Economics professor Dr Niaz Asadullah said this shows notable gender disparities in economic participation and opportunities.

“Such a disparity will affect a woman’s current earnings, her long-term financial security and can potentially lead to greater old-age poverty among those who chose to work until retirement age.”

Niaz also pointed out that in Malaysia, only 24.85% of senior officials and managers were women, compared with 44% in Sweden and 38% in Singapore.

“The wage gap is pronounced due to limited access to high-paying jobs,” he said, adding that this was despite improvements in women’s labour force participation and wage growth over the past decade, which was mainly in lower-paying sectors.

On the long-term impact, he said persistent wage disparity discourages women from increasing their workforce participation and contributes to a shortage of skilled workers.

“Addressing the issue is crucial to achieve real gender equality in the workplace, which should ensure women are fairly compensated for their contributions to the labour force and the organisations they work for,” he said.

All Women’s Action Society information and communications officer Amanda Louis said the gender pay gap is a longstanding and pervasive global issue.

“The fact that the disparity continues despite similar levels of education, experience, job titles and responsibilities among the two genders is disappointing and tantamount to discrimination.”

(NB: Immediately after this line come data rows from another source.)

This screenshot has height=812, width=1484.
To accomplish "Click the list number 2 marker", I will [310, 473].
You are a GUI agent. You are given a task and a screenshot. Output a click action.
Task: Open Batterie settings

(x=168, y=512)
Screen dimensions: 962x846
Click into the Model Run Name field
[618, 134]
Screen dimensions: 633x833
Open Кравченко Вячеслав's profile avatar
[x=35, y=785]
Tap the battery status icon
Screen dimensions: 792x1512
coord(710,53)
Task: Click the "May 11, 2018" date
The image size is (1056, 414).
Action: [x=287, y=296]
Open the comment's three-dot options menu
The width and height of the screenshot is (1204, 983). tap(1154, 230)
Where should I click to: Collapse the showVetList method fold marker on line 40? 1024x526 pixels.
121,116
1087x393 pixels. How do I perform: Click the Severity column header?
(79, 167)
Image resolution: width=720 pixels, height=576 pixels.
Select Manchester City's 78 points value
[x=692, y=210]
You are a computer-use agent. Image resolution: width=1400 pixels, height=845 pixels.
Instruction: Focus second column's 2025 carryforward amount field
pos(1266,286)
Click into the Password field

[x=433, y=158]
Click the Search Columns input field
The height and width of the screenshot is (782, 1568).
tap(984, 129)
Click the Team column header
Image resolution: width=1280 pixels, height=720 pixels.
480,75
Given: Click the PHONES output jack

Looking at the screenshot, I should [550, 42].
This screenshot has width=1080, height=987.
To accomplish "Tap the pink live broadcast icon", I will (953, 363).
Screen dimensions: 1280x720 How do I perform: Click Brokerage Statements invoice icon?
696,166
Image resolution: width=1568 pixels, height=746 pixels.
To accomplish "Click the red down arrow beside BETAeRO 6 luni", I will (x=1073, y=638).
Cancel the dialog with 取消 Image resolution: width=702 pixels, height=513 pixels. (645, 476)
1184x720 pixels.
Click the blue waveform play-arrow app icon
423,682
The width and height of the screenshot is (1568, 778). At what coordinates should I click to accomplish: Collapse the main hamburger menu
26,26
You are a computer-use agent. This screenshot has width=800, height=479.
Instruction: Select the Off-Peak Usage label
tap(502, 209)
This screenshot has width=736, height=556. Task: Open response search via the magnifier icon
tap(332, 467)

Louis said the disparity is becoming common even in the civil service, especially among those employed under contract, adding that the government and private sector must be serious about ensuring staff are fairly compensated.

“When companies are grappling with financial challenges, they may resort to cost-cutting measures, which can inadvertently exacerbate gender pay disparities.

“During times of economic strain, companies may maintain the salaries of its top executives who are often predominantly male, while cutting costs in other areas, including lower and middle-income positions where women are disproportionately represented.”

She also said businesses should play an active role in promoting gender pay equality by adopting skills-based assessments, promoting women to leadership roles and practising pay transparency during recruitment.

She emphasised the need for education and awareness, which are crucial components in closing the gender pay gap.

“There is a need for legislation mandating equal pay for equal work, flexible work arrangements and mentorship programmes to advance women’s careers.

“It is also crucial to support advocacy groups and campaigns working to address gender-based pay disparities. Even the representation of women in decision-making roles should be increased to foster a cultural shift towards equitable contributions from all genders,” Louis said.

To reduce the gender pay gap, she proposed policy changes such as focusing on women in lower-paying sectors, enforcing equal pay policies and prioritising staff welfare.

“It is important to have negotiation skills and collective action through union participation to empower women to obtain equal pay,” she said, adding that addressing the gender pay gap is essential for the economic empowerment of women and the overall well-being of the country.

“Ultimately, overcoming the matter requires a comprehensive and sustained effort from various sectors to challenge and change existing norms and practices that contribute to inequities in the workplace.”